Andreas Røysum Ensemble: “Fredsfanatisme” (Motvind Records)
Motvind Records
O preconceito diz-nos que no norte da Europa têm corações de nitrogénio líquido. Mas a música diz-nos precisamente o contrário: que os deles batem como o “Drum Boogie” de Gene Krupa. “Fredsfanatisme” é um disco lançado no final de 2021 mas que a providência quis que só chegasse até nós neste agosto. Apesar do atraso cremos que vale a pena dá-lo a conhecer até porque dá um grande disco para se ouvir no verão.
O ensemble de Andreas Røyson é uma unidade festiva de nove músicos, guiados pelo clarinete do líder e compositor, à maneira de um grupo clássico de swing de Benny Goodman, Johnny Dodds, Jimmie Noone ou Sidney Bechet; só que como levam quase 100 anos de vantagem sobre os pioneiros, não ondulam e deslizam, mas pendulam. Usam os pilares dos ritmos africanistas e os ciclos repetitivos para construírem uma ideia musical nova.

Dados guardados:

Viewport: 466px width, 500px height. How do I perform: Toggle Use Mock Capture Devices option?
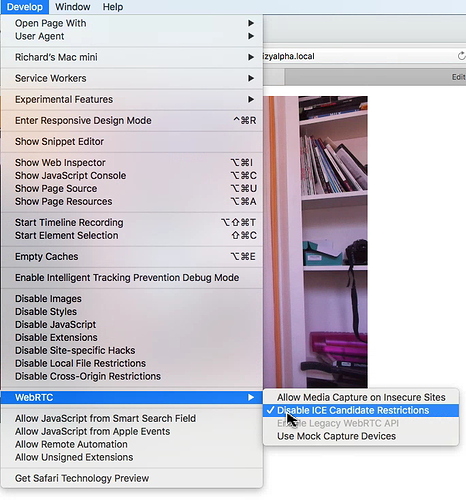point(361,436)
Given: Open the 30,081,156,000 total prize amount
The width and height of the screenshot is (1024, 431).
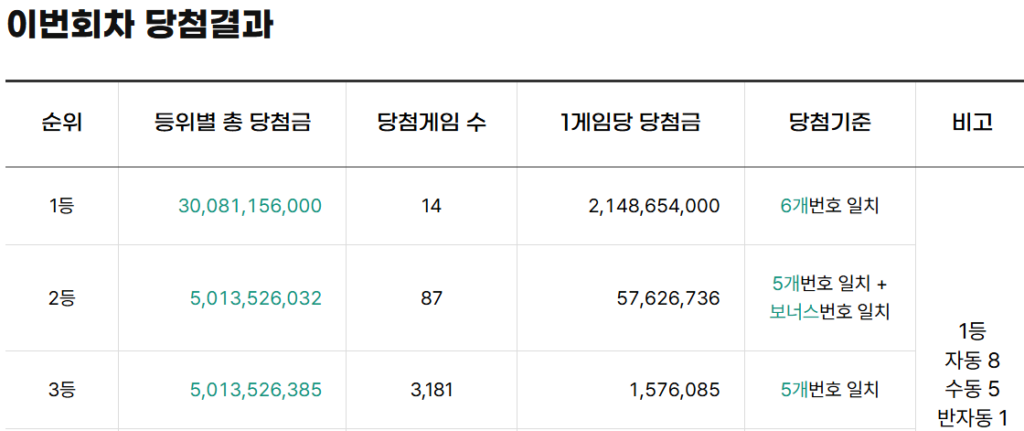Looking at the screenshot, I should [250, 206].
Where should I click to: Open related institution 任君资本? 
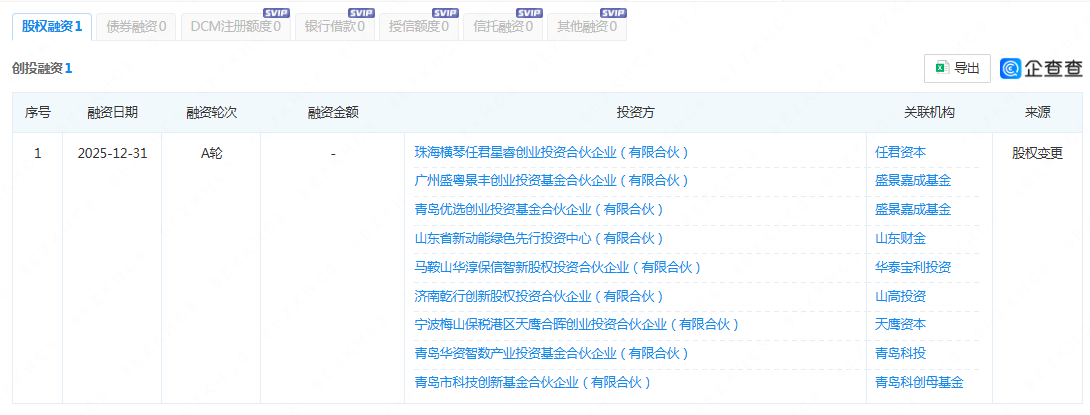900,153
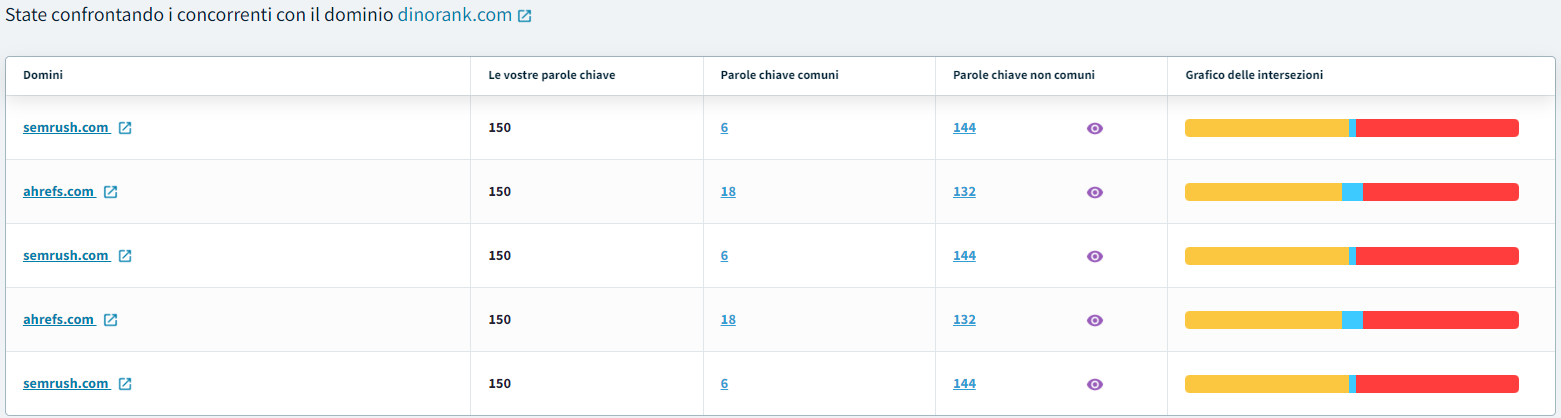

§ OBJETIVO DO EXERCÍCIO
Por favor, reescreva o texto sobre o disco desde "O ensemble de" até "ideia musical nova.", inclusive, trocando "clarinete" por "saxofone". A listagem provém de outra fonte.

§ ÁREA DE RESPOSTA
O ensemble de Andreas Røyson é uma unidade festiva de nove músicos, guiados pelo saxofone do líder e compositor, à maneira de um grupo clássico de swing de Benny Goodman, Johnny Dodds, Jimmie Noone ou Sidney Bechet; só que como levam quase 100 anos de vantagem sobre os pioneiros, não ondulam e deslizam, mas pendulam. Usam os pilares dos ritmos africanistas e os ciclos repetitivos para construírem uma ideia musical nova.